Not long after Faraday's work another British scientist John Frederic Daniell invented the Daniell Cell in 1836 which used two separate separated by a salt bridge, this was important as one electrolyte could consume the hydrogen produced by the other, which was a problem with the original voltaic pile.

More on the History of the battery.

## Current

If an amount of charge $\Delta Q$ flows in a time interval $\Delta t$ the average current in this time is defined as

$\bar{I}=\frac{\Delta Q}{\Delta t}$

The instantaneous current is the limit as $\Delta t \to 0$

$I=\frac{dQ}{dt}$

The unit for current is the Ampere $\mathrm{A}$ which is equivalent to $\mathrm{\frac{C}{s}}$, and is named after Andre Ampere. This is usually abbreviated as an amp.

Even though in metallic wires it is negative electrons that flow the convention for current is for a flow of positive charges, so current flows from high to low potentials, even though when electrons carry the current they are actually moving from low to high potential.

## Closed circuits and ground

For a current to flow there needs to be a continuous path, or circuit. When we draw a circuit diagram a complete circuit can involve either a close loop, or a circuit in which different parts are connected to a common potential, or ground.

## Ohm's law

Georg Ohm discovered that for most metallic conductors, there is a linear relationship between the voltage applied across them $V$ and the current that flows through them $I$. The quantity connecting them is the electrical resistance $R$ which is measured in ohms. The symbol for ohms is $\Omega$, and it is equivalent to $\mathrm{\frac{V}{A}}$.

Ohm's law state that

$V=IR$

It should be noted that Ohm's law is not valid for all materials, and typically the resistance $R$ depends on factors such as temperature. For example, as a filament light bulb heats up it's resistance will increase.

## Resistors

In a circuit it is useful to have elements with fixed resistance, which nicely obey Ohm's law, these are called resistors. There are many different kinds of resistors but all fixed resistors are denoted by the symbol

The value of a resistor can be determined by reading it's color code.

[Brief A]: Can you repeat, word for word, the stretch of the passage on current and resistance from "The instantaneous current" through "potential, or ground."?

[Supplied data]:
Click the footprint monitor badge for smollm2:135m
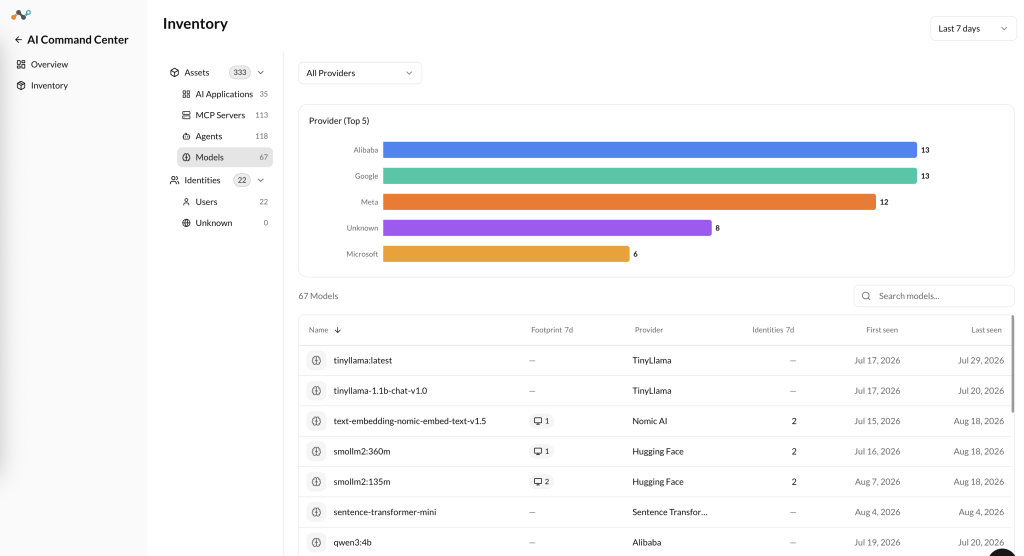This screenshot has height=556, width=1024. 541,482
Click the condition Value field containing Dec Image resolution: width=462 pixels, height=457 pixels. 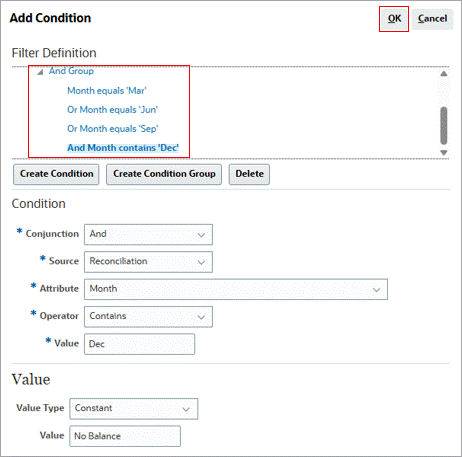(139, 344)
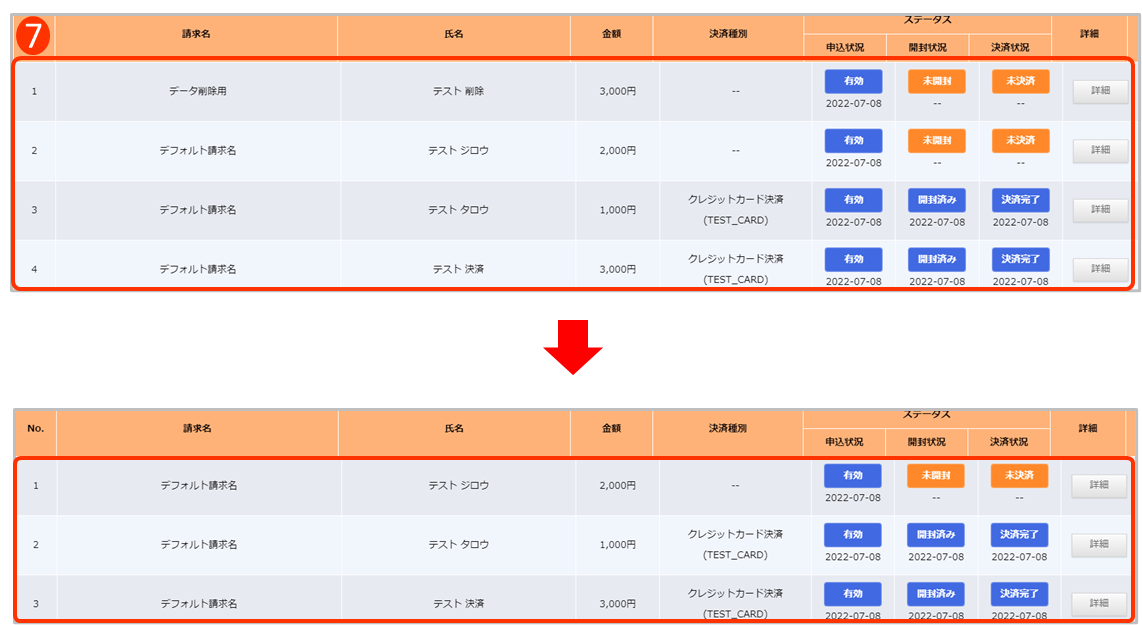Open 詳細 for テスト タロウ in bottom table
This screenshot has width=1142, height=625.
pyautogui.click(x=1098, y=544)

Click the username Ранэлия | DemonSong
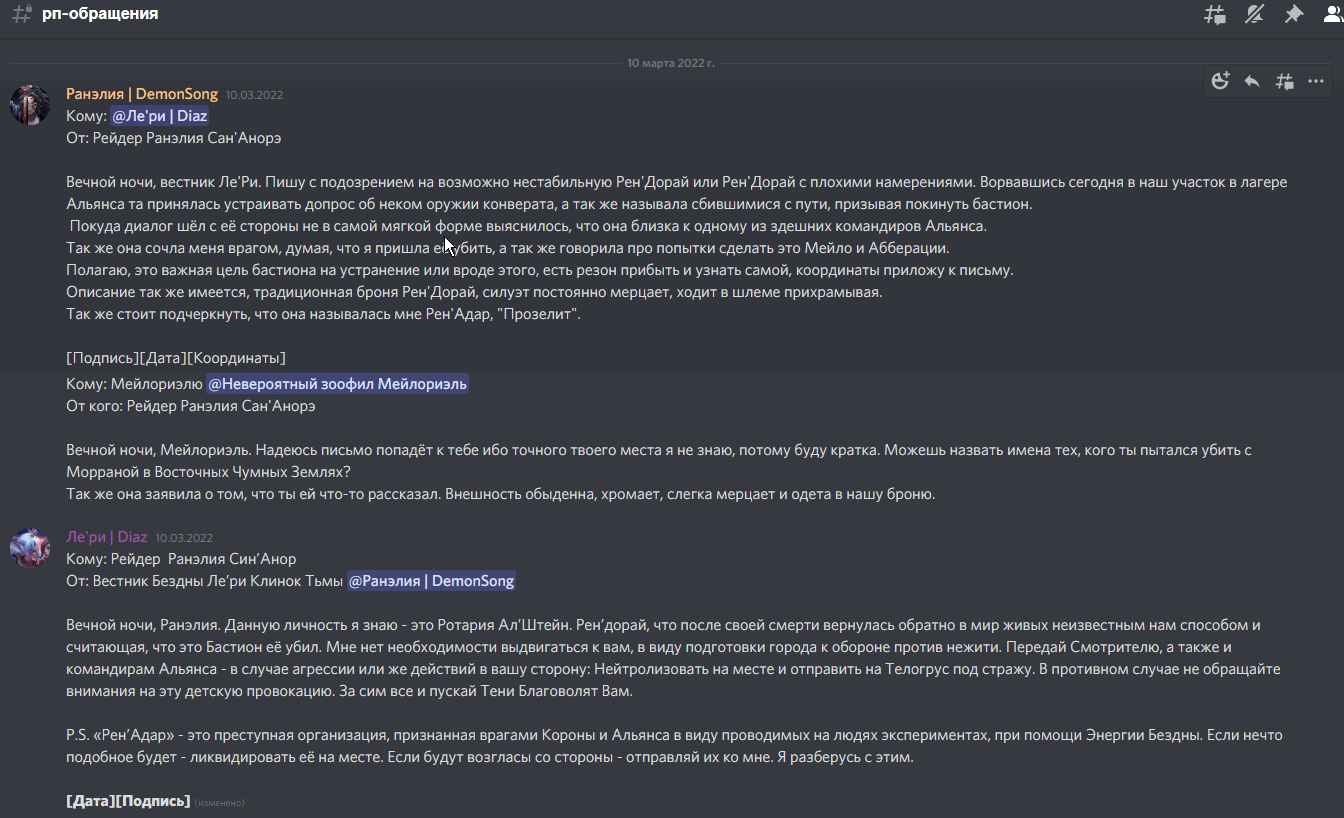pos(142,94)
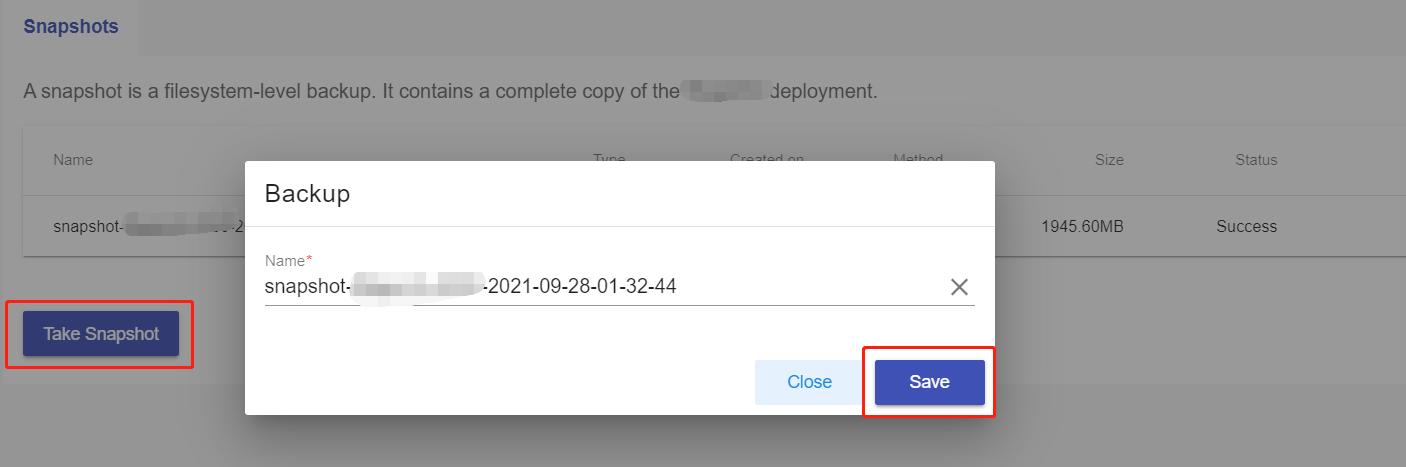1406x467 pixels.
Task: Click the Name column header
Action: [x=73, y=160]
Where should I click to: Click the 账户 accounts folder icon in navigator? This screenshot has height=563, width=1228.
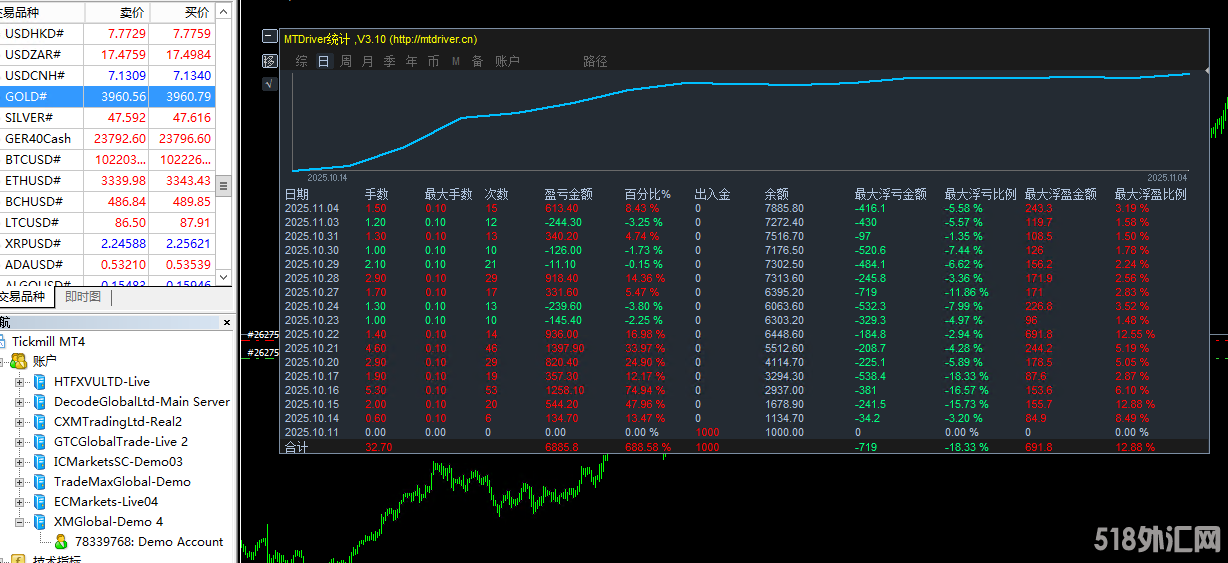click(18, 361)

[Brief B]: Could you transcribe the records from the line containing "Click the username Ранэлия | DemonSong" through the end of the records, leaving out the pictures?

[Reply A]:
The instantaneous current is the limit as $\Delta t \to 0$

$I=\frac{dQ}{dt}$

The unit for current is the Ampere $\mathrm{A}$ which is equivalent to $\mathrm{\frac{C}{s}}$, and is named after Andre Ampere. This is usually abbreviated as an amp.

Even though in metallic wires it is negative electrons that flow the convention for current is for a flow of positive charges, so current flows from high to low potentials, even though when electrons carry the current they are actually moving from low to high potential.

## Closed circuits and ground

For a current to flow there needs to be a continuous path, or circuit. When we draw a circuit diagram a complete circuit can involve either a close loop, or a circuit in which different parts are connected to a common potential, or ground.

[Reply B]:
Click the username Ранэлия | DemonSong
pos(142,94)
1406x467 pixels.
Task: Click the Name column header
Action: [x=73, y=160]
Where should I click to: Click the 账户 accounts folder icon in navigator? This screenshot has height=563, width=1228.
click(18, 361)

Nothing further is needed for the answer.